Roma
mi
guarda col suo occhio strabico,
da un insieme
di distanze incalcolabili, di labili
percezioni,
di cancellazioni, di nulla: col suo occhio
strabico
stracotto ch’è una rosa di stoffa, gialla,
sporca
di rossetto, e ora simula una stolta margherita
dello stesso
colore tubercolotico, e si lascia
stringere
nella notte che cresce tra cielo e cristallo
-superficiale
vanità- da un nastro assai poco astrale
di carta
plastificata blu, dentro un vasetto Deruta.
Roma fa
prove di sopravvivenza nella notte, con funesto
scialo
di lampi, donne svampite, squagli
di
cioccolata,
mutismi da tagliagole.
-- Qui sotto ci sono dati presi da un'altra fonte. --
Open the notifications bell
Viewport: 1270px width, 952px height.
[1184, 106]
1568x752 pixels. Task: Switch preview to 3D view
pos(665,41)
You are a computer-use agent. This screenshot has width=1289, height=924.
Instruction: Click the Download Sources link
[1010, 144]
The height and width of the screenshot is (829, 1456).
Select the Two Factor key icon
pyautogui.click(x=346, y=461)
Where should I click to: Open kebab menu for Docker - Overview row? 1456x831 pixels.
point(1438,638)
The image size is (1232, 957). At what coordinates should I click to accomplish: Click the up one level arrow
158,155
Affonda
nell’onda
del suo ombelico di pietra dolce, è un manichino
moltiplicato
che mi guarda col suo occhio strabico, cadendo
in una
pozzanghera con tutta la sua flotta
sbandata
che passa da un ritardo all’altro senza mai
approdare
a un castello giusto.
Roma mi
fissa in francese, e non mi vede, col suo grande
visage
tumefatto: e si sogna in un caffè storicamente
determinato,
in un pezzo di Rinascimento postmoderno, indossando
scarpe
di coccodrillo miliardarie e reliquie
che le
permettono più di un pentimento, di una
lacrima
elettronica, un singhiozzo: mentre
con qualche
chilo di goffaggine più del necessario
mi muovo,
vecchio ippopotamo cieco, e mi congedo
da quasi
tutto. Chapeau.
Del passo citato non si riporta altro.